Pameran ini mempertemukan seniman dengan latar belakang dan pendekatan yang beragam, di antaranya Alisa Alisova, Aryatama Nugraha, Cecil Mariani, Christian Kochalski, Dayu Sartika, Devy Ferdianto, Dewa Made Johana, Dodit Hartawan, Eddie Hara, Evan Aditya, Gabriel Aries Setiadi, Handoko Njotomuljono, I Made Aswino Aji, I Made Wiradana, Ida Bagus Putu Purwa, Louise Henryette, LuhDe Gita, Mila Alexander, Ni Nyoman Sani, Nurrachmat Widyasena, Nyoman Erawan, Sekarputi Sidhiawati, Soni Irawan, Ugo Untoro, Ustina Yakovleva, Valasara, dan Wayan Upadana. Berangkat dari praktik dan pengalaman yang berbeda, para seniman ini menunjukkan bagaimana printmaking dapat berfungsi sebagai medium yang fleksibel—baik secara teknis maupun konseptual—dalam merespons perkembangan seni kontemporer.
“Apa yang menarik bagi kami dari pameran ini adalah kesempatan untuk memberi ruang lebih bagi medium yang sering kali terpinggirkan atau direduksi menjadi sekadar teknik,” ujar Kelsang Dolma, Gallery Director Labyrinth Art Gallery. “Di sini, printmaking menjadi sesuatu yang jauh lebih terbuka. Ia memuat proses, eksperimen, disiplin, sekaligus elemen kejutan-dan menurut kami, itu penting untuk dihadirkan.” ujarnya lagi.
Pameran ini juga menyoroti peran praktik kolektif dalam perkembangan printmaking saat ini. Karya-karya dikembangkan dalam lingkungan studio yang mendorong pertukaran ide dan eksplorasi teknik, menjadikan studio tidak hanya sebagai ruang produksi, tetapi juga sebagai ruang dialog.
“Setelah bertahun-tahun berkarya di printmaking, yang paling terasa bagi saya adalah pentingnya memiliki ruang bagi seniman untuk terus belajar, bereksperimen, dan melanjutkan praktiknya di luar pendidikan formal. Itu menjadi salah satu alasan Devfto hadir—berangkat dari keinginan untuk membangun ruang terbuka bagi printmaking di Bali, di mana proses dapat terus berkembang dan seniman tetap dekat dengan mediumnya,” ujar Devy Ferdianto, Founder Devfto Printmaking Institute.

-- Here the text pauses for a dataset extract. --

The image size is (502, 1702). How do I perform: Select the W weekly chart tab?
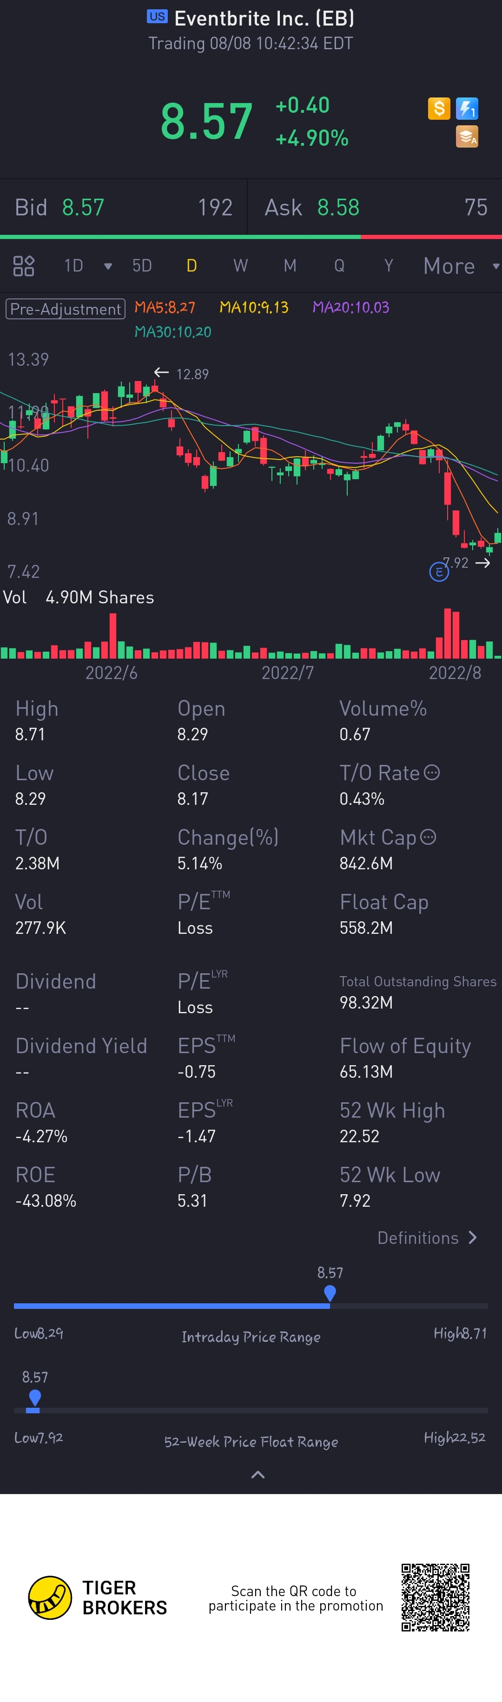click(240, 266)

Melalui Prints in Motion, Labyrinth Art Gallery terus mendukung pameran yang tidak hanya menampilkan karya, tetapi juga mengangkat praktik kontemporer melalui proses di baliknya, sekaligus berkontribusi pada lanskap budaya Bali yang memungkinkan seniman dan publik berinteraksi dengan seni secara lebih aktif dan reflektif.